__Text shown__.
Note: I received two posts from Ben & Leigha, so be sure to check out the first post as well...
Hello all! This has been one of the most challenging days of our lives. As we loaded up to visit Kid's Care Orphanage (where Sammy lived for 7 months) we were told that we would be meeting Isaac's birth mother this afternoon. We traveled to ET a few days early in hopes of meeting her, but now that it was really going to happen. Neither Leigha nor I was 100% sure we wanted to. But first thing's first...
Our trip to the orphanage this morning was awesome! It hadn't changed much in the last 2 years. It was still home to way to many children and the most amazing women who love them more than I can describe. Even in the frenzied excitement of our visit, there was a feeling of peace and serentiy that was palpable. The kids were so happy to get some candy and other treats from some of the families, and to have their pictures taken (and them to look at themselves on the screens of digital cameras). I pulled out the camcorder and one of the older boys broke into a sweet dance routine! The attention I paid to him prompted other kids to come show me their moves. I wish Abe could have been here to show them how it's done! The best part of the orphanage visit, though, was seeing a 7 year old girl in our group reunited with her friends and nannies in the orphanage. All of the kids in the orphanage were so obviously and genuinely happy that she had finally reached her family. It was also great to see some of Sam's nannies that we met 2 years ago. They all still remembered "Mickey, Mickey, Mickey," and we gave them some photos of Sam that we brought along.

__Stored records__.
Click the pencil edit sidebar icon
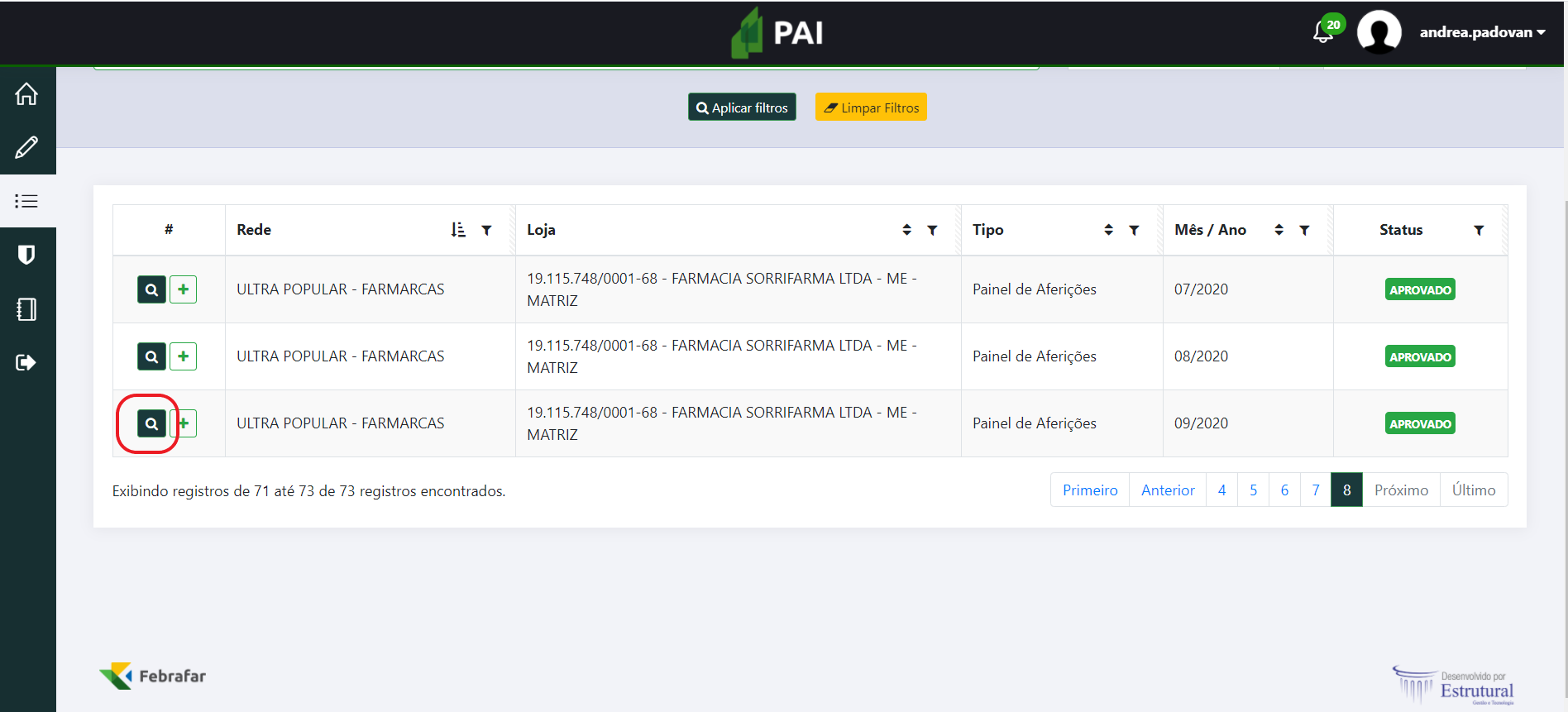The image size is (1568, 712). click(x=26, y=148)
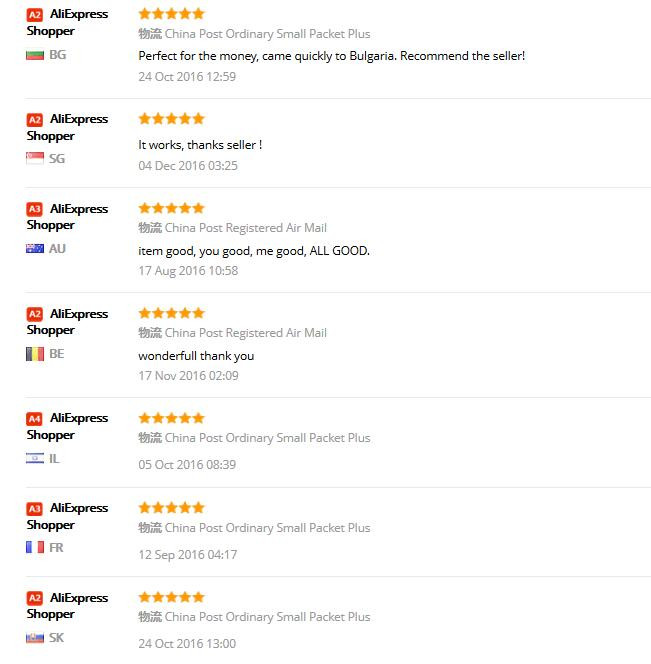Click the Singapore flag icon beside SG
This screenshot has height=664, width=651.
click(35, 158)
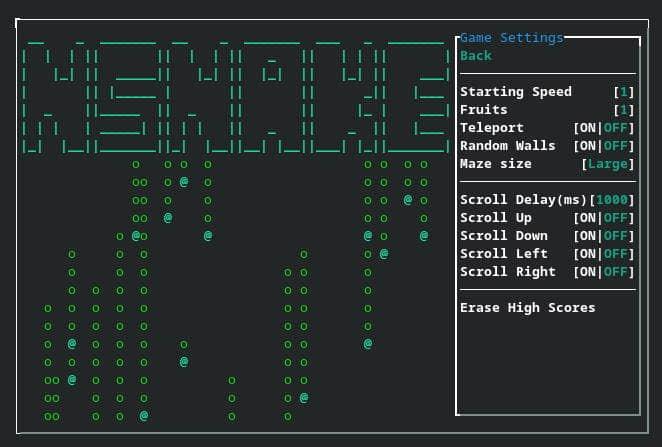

__Instructions for the task__. Reproduce the blog post starting at the words "Hello all! This" and stopping after "first thing's first...", swapping "afternoon" for "evening". The data shown here was taken from a different source.

__Complete answer__.
Hello all! This has been one of the most challenging days of our lives. As we loaded up to visit Kid's Care Orphanage (where Sammy lived for 7 months) we were told that we would be meeting Isaac's birth mother this evening. We traveled to ET a few days early in hopes of meeting her, but now that it was really going to happen. Neither Leigha nor I was 100% sure we wanted to. But first thing's first...